The Dynamics of Histone Modifications during Mammalian Zygotic Genome Activation

Abstract

Mammalian fertilization initiates the reprogramming of oocytes and sperm, forming a totipotent zygote. During this intricate process, the zygotic genome undergoes a maternal-to-zygotic transition (MZT) and subsequent zygotic genome activation (ZGA), marking the initiation of transcriptional control and gene expression post-fertilization. Histone modifications are pivotal in shaping cellular identity and gene expression in many mammals. Recent advances in chromatin analysis have enabled detailed explorations of histone modifications during ZGA. This review delves into conserved and unique regulatory strategies, providing essential insights into the dynamic changes in histone modifications and their variants during ZGA in mammals. The objective is to explore recent advancements in leading mechanisms related to histone modifications governing this embryonic development phase in depth. These considerations will be useful for informing future therapeutic approaches that target epigenetic regulation in diverse biological contexts. It will also contribute to the extensive areas of evolutionary and developmental biology and possibly lay the foundation for future research and discussion on this seminal topic.

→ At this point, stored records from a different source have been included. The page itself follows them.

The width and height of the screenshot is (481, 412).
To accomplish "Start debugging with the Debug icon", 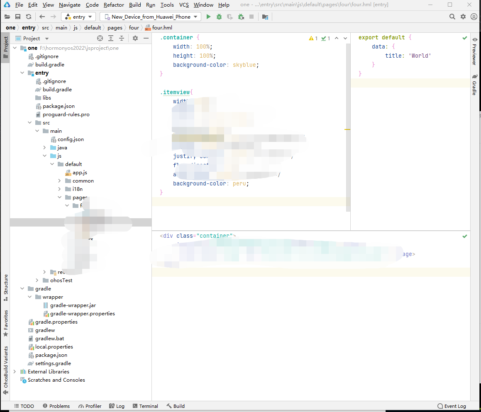I will click(x=219, y=17).
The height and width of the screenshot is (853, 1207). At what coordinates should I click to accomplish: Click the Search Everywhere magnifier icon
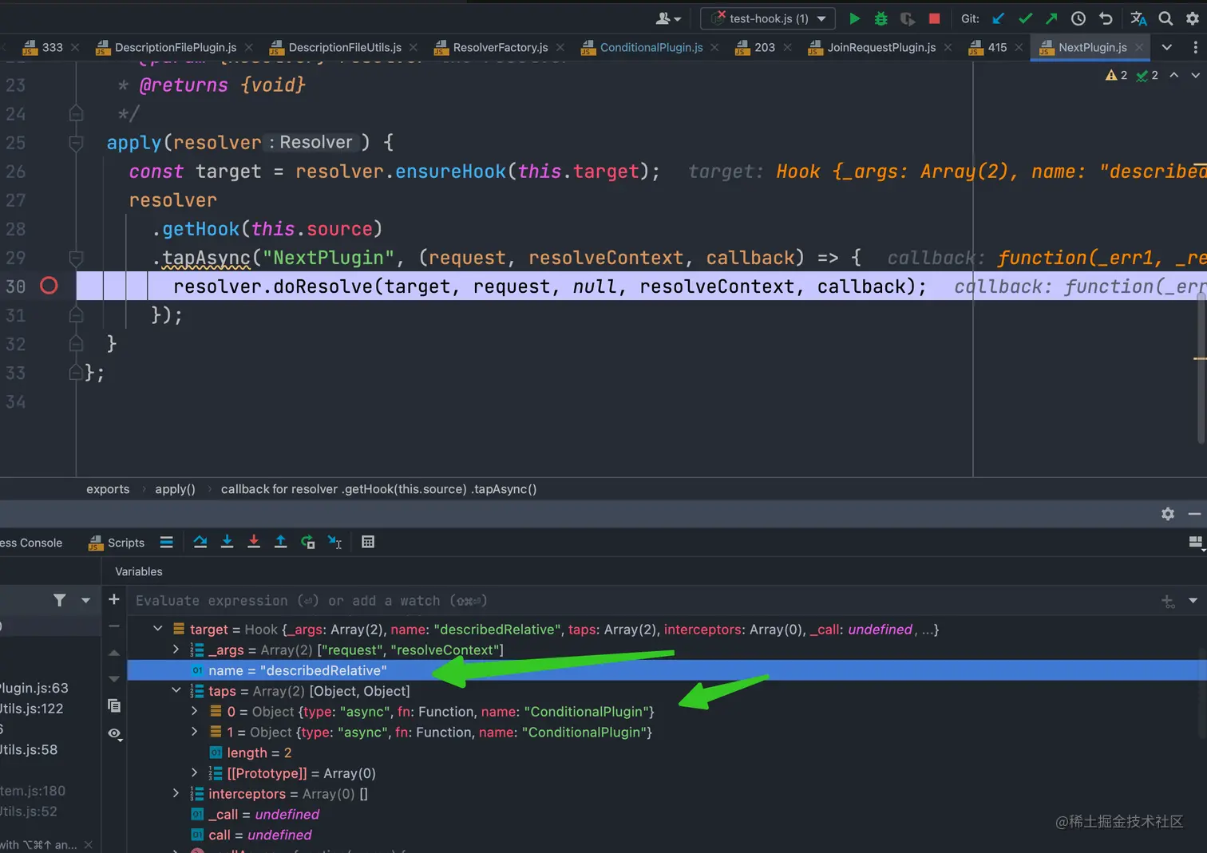coord(1165,18)
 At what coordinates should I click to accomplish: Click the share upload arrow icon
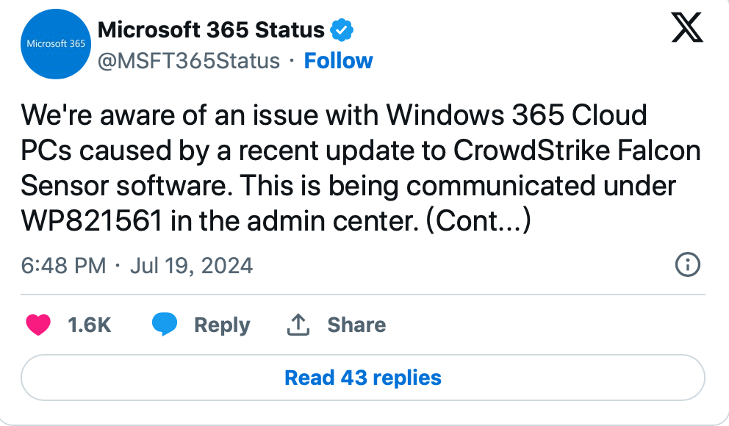point(298,325)

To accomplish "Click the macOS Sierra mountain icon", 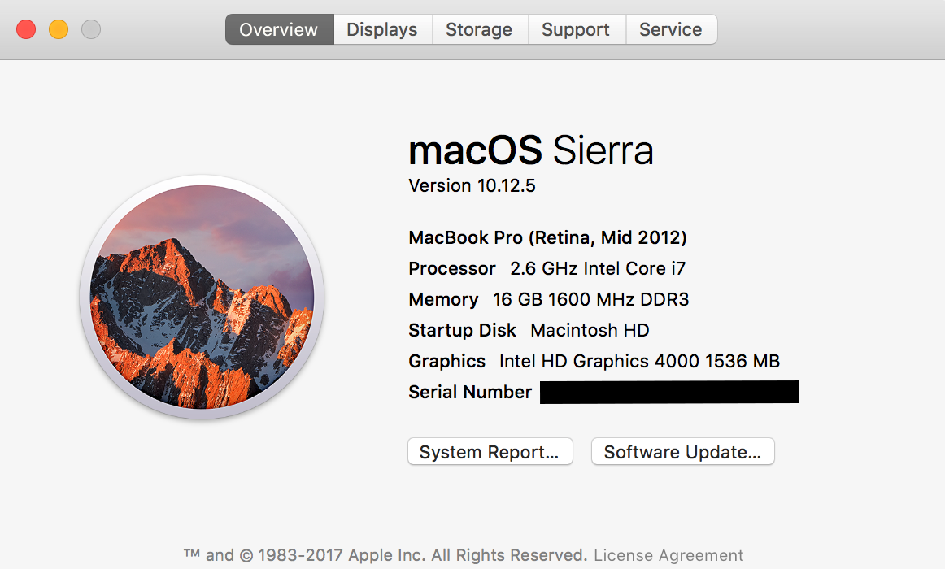I will (x=202, y=297).
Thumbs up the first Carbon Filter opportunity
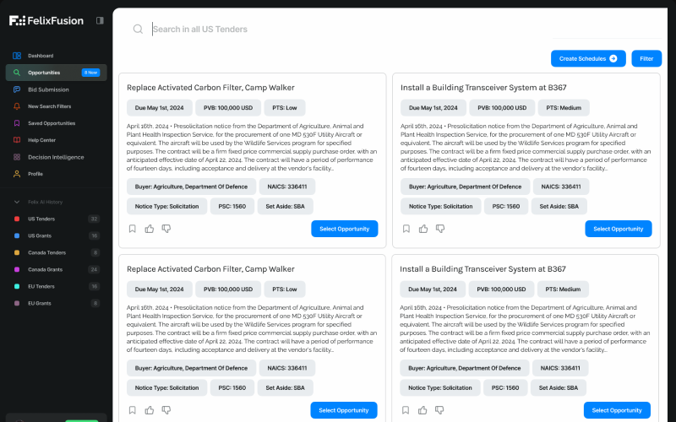Image resolution: width=676 pixels, height=422 pixels. (x=150, y=229)
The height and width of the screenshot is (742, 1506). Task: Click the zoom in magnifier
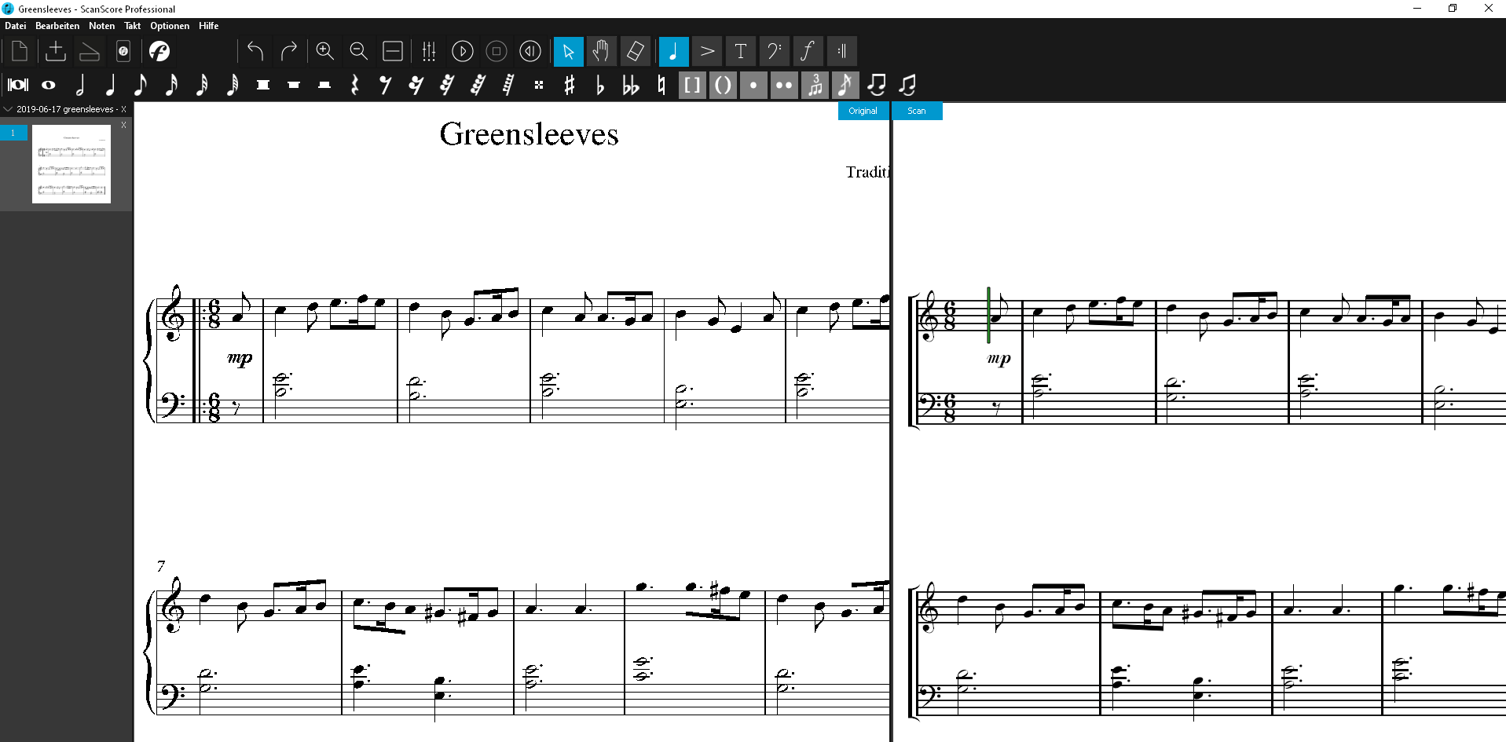click(x=324, y=51)
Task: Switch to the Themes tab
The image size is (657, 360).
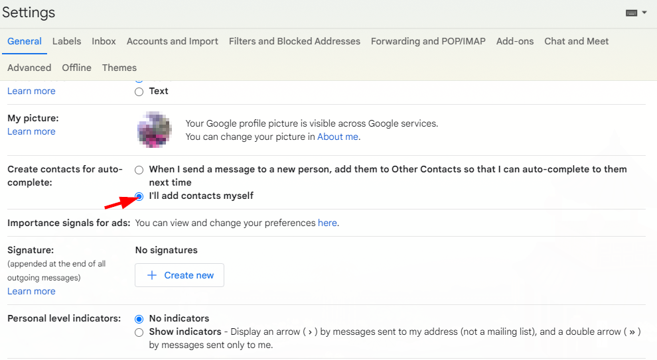Action: pos(119,68)
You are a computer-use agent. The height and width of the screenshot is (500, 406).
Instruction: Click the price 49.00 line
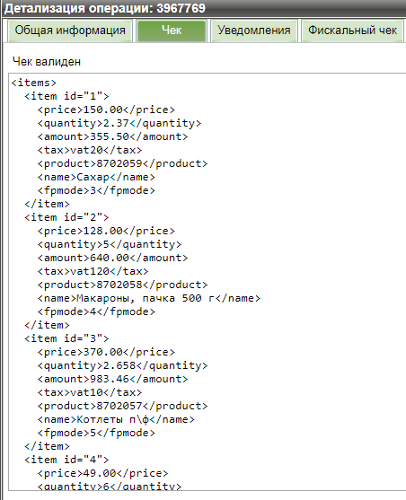tap(102, 474)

Keywords: chromatin landscape; embryonic development; embryonic stem cells; histone modifications; mammals.

Figure 1

Epigenetic dynamics of H3K4me3 and H3K9me3 in early mouse embryogenesis. (A) H3K4me3 experiences swift depletion in the paternal genome post-fertilization, only to be reinstated during ZGA. Conversely, the deposition of ncH3K4me3 coincides with the silencing of the genome originating from fully grown oocytes and is subsequently substituted by canonical H3K4me3 at the 2-cell stage. Throughout ZGA, chromatin accessibility becomes evident at the H3K4me3-marked TSS sites of active genes. Simultaneously, transposable elements exhibit enrichment in H3K4me3. Progressing through development, there is a gradual escalation of H3K4me3 marks, culminating in forming a bivalent state with H3K27me3, priming the activation of developmental genes during the blastocyst stage. (B) Maternal genome-specific regions with H3K9me3 marks are more prevalent than paternal genome regions during early embryogenesis. The onset of early embryonic development triggers extensive DNA demethylation, resulting in the hypomethylation of actively transcribed regions, including LTRs. After fertilization, H3K9me3 marks within LTRs gradually increase during pre-implantation development. The majority of parental H3K9me3 regions are established de novo after fertilization. H3K9me3-enriched LTRs progressively emerge after the 4-cell stage and play a role in LTR silencing. Additionally, H3K9me3 marks in the promoters of developmental genes are erased after fertilization and restored after implantation. Abbreviations: LTRs, long terminal repeats; MZT, Maternal-to-zygotic transition; TEs, transposable elements; TSS, transcriptional start sites; ZGA, zygotic genome activation. Created with www.biorender.com (accessed on 25 December 2023).

Figure 2

Antagonistic activity between H3K27me3 and H3K27ac in ZGA gene expression. (A) A polycomb repressive complex (PRC2) orchestrates the trimethylation of histone 3 on lysine 27 via histone methyltransferase activity. The SAM cofactor in Enhancer of zeste homolog 2 (EZH2), one of the PCR2 subunits, is essential to recognize the H3K27 tail selectively. The introduction of the trimethylation mark on lysine residue located at position 27 of the histone H3 tail results in the downregulation of nearby genes by forming heterochromatic regions. H3K27me3 experiences widespread loss in promoter regions at the 2-cell stage while manifesting in non-promoter regions in a highly pervasive manner. (B) A HAT facilitates the acetylation of histone 3 on lysine 27 by transferring an acetyl group from acetyl CoA. H3K27ac is an active enhancer mark, promoting a more accessible chromatin structure. It is present in both distal and proximal regions of genes, with enrichment observed at TSS. The H3K27ac marks exhibit discernible intensity in zygotes, 2-cell, and 4-cell embryos but gradually decline in 8-cell embryos. Abbreviations: Ac, acetylation; HAT, histone acetyltransferase; Me, methylation; PRC2, Polycomb Repressive Complex 2; RNAPII, RNA polymerase II; SAM, S-adenosylmethionine; TSS, transcriptional start sites. Created with Created with www.biorender.com (accessed on 25 December 2023).